We’ve been friends with the bees at Bedruthan for as long as we can remember. The over-use of pesticides and the destruction of traditional hedgerow, hay meadow and grassland habitats mean there aren’t so many of our busy, buzzy buddies around these days, though.
So we thought a simple guide to creating a bee-friendly garden was in order.
In the UK, you can attract up to 10 species of bee into your garden. And when you think that gardens cover more than one million hectares of Britain – exceeding the combined area of all our National Nature Reserves – you can see how our humble gardens are central to the survival of native bumblebees.

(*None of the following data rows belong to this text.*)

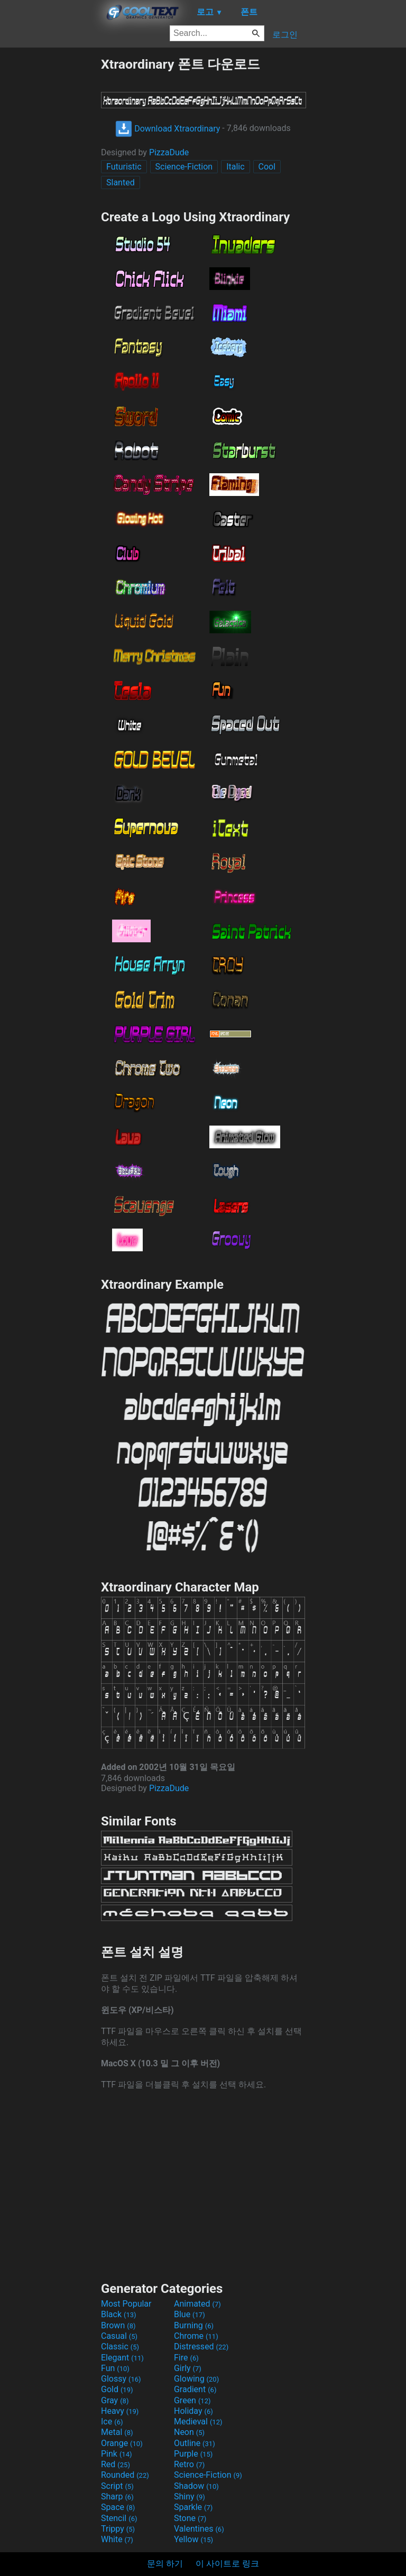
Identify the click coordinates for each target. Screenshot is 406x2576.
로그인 (285, 35)
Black (118, 2314)
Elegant (122, 2358)
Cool (267, 167)
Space (118, 2507)
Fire (186, 2358)
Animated (197, 2304)
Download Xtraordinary (167, 129)
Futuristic (124, 167)
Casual (119, 2336)
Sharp (117, 2496)
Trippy (118, 2529)
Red (115, 2464)
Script (117, 2486)
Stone (190, 2518)
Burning (194, 2325)
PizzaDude (169, 152)
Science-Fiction (184, 167)
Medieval (198, 2421)
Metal (117, 2432)
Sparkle (193, 2507)
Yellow (193, 2539)
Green (192, 2400)
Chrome (196, 2336)
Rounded (125, 2475)
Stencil (119, 2518)
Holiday (193, 2411)
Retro (189, 2464)
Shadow (196, 2486)
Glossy (121, 2379)
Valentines (199, 2529)
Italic (235, 167)
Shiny (189, 2496)
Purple (193, 2454)
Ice (112, 2421)
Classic (120, 2346)
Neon (189, 2432)
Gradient (195, 2389)
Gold (117, 2389)
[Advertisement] (50, 213)
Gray (114, 2400)
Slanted (120, 182)
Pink (116, 2454)
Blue (189, 2314)
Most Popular (126, 2304)
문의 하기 (165, 2564)
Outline (194, 2443)
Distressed (201, 2346)
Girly (187, 2368)
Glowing (196, 2379)
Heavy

So here are a few tips on how to make your garden more appealing to bees. It’s as easy as one, two, three.
Many gardens look spectacular all planted up with a rainbow display exotic or highly-cultivated flowers, but these flowers produce little or no nectar, or are too complex for bumblebees to feed from.
Go for English varieties: Hollyhocks, kidney vetch, viper’s bugloss, honeysuckle and foxgloves.
We make a big song and dance about plants that suddenly appear in our gardens off their own bat (otherwise known as weeds) as opposed to the ones we spend large sums of money on from the garden centre and plant ourselves. Remember, ‘weeds’ such as dandelions and white clover provide a good source of pollen and nectar.
And if we feed the bees, then they’ll return the favour. About one third of the food we eat is pollinated by bees, and in the UK alone, bees contribute £200 million-a-year to the economy through pollination. In all, bees play a crucial role in pollinating some 90 commercial crops worldwide.
Provide water for bees to drink. This could be something as simple as a small saucer of water with pebbles on it to allow bees to climb in and out easily.
And if you see a bee languishing on the ground, don’t assume it’s on its last legs. It’s probably just exhausted and in need of some sugar water, so get a tablespoon out and offer him a drink.
There are around 250 different types of bee in the UK. Twenty four of these are bumble bees and there is one species of honey bee, but the rest are solitary bees. These insects often lay their eggs in the cavities left in trees or timber by wood boring beetles. You can recreate this environment in your garden by mounting a solitary bee nest on a sunny fence or wall.
You can make a bee nest by fashioning a timber frame stuffed with pieces of bamboo cane. A female solitary bee can place a portion of pollen inside the tubular hole of a cane in spring and lay a single egg on top of it before sealing up the entrance with mud. The eggs hatch into larvae, which will feed on the pollen until new bees emerge the following spring.
Let some grass grow dense and long for bees to shelter and build nests in. Carder bees build nests in long grass, while other species prefer undisturbed compost heaps.